Hi MeDeFe,
How are you? Sorry to take so long to reply. I think we come off a lot closer than you think in opinion, which is why I waited to reply to you.
MeDeFe wrote:CrazyAnglican wrote:Based on nothing really more than (I’m paraphrasing) …but people actually believe the Bible. It’s an interesting point only the books you have an interest in refuting are admissible.
No, CA, no. But other books brought into the discussion should be comparable. Beowulf and the bible are not.
CrazyAnglican wrote:This is very convienient for you, isn't it? Never mind that a book is essentially a book, and the translation process is essentially the same with any of them. It was perhaps even more rigorous with the Bible.
That's what I said, isn't it? Ordinary (well, who could read and write) people who were given the task of copying it were likely to be more careful. Because they believed it was the word of god. It's hard to attack more importance than that to a book, most probably it's impossible, though I'm not speaking from personal experience here.
Someone striving to transfer his religious might into worldly might on the other hand... let's put it ironically: would be very careful in another way. I'm not saying that happened, but it's not impossible.
Okay fine, you don’t like Beowulf. I’ll drop Beowulf, in that it seems you did embrace my point that the Holy Bible wasn’t the only highly influential book that went through translations, and by contrast seems to have been treated with at least as much care, if not more.
CrazyAnglican wrote:I’m merely stating that you cannot refute the validity of the Bible based on supposed alterations that probably did not occur. If you, or Guiscard, would like to get back to the point and show me where these alterations occurred, I’m all ears.
I don't. But you cannot implicitly ascribe complete faith and fear of god to people you never met and who lived in a completely different society than you do by denying them what you called "atheistic motives". By doing that and bringing up that anecdote you evoke an image of old sages who believed in god and were guided by his hand.
Sometimes the important things are between the words.
I don’t ascribe piety to them. I had to conjure up my “old sages” to combat Guiscard’s “Greedy, misogynistic, paedophiles”. I don’t really like arguing from emotional appeal like that, but the Guiscard’s overall tone was demeaning to Christians in general and didn’t acknowledge the good that was most likely there as well. You, on the other hand ,attributed faith to the simple monk, and I appreciate your even handed approach.
I understand, fully that the canonization process was a tense time in the ecclesiastical history. Guiscard quoted Eusebius, and by no means, did he quote the worst things attributed to him. It is telling that a man, instrumental in the setting the canon, is not referred to as a saint. We do not look to him as a shining example of Christianity. It’s people, like him, a favorite of the emperor, given authority to handle establishing canon that makes me support the separation of church and state. Combining the two is never good for the Christian faith. I have said all along that I believe in each individuals right to choose Christianity or not. My responsibility is merely to let people see that it is a viable option.
That being said, I do not see how any of it takes away from the validity or reliability of scripture. Sure the Early Christian church decided which scripture was holy and which was not. Who better to do that? Who else would care? I mean really, do you care that the Gospel of Nicodemus was an account of the trial of Jesus, to which neither the author nor anyone he ever met was a witness? Of course, some of these books were canned. It seems like an internal matter to me.

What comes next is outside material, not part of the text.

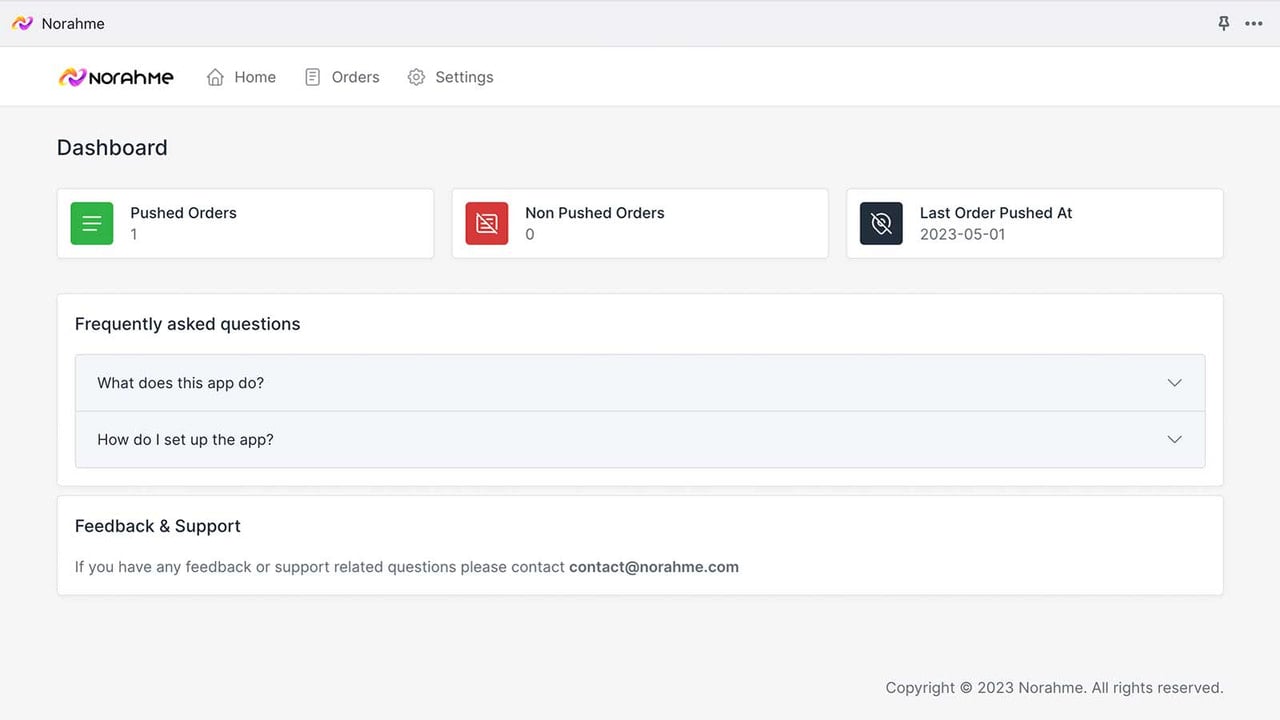Click the house icon beside Home

[x=215, y=77]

I realize it led to persecution, and I abhor those persecutions as much as any other in history. As you said it was a different time, though. Whatever the motives (piety, greed, or plain fear of renewed presecutions), the decisions of these people can hardly be used to indict Christians today. Out of it we have a set of books that has, at the very least, stood the test of time to give us a glimpse at human nature over millenia and see that to be human is to be human. Whether you believe or not, is this a fair enough assessment?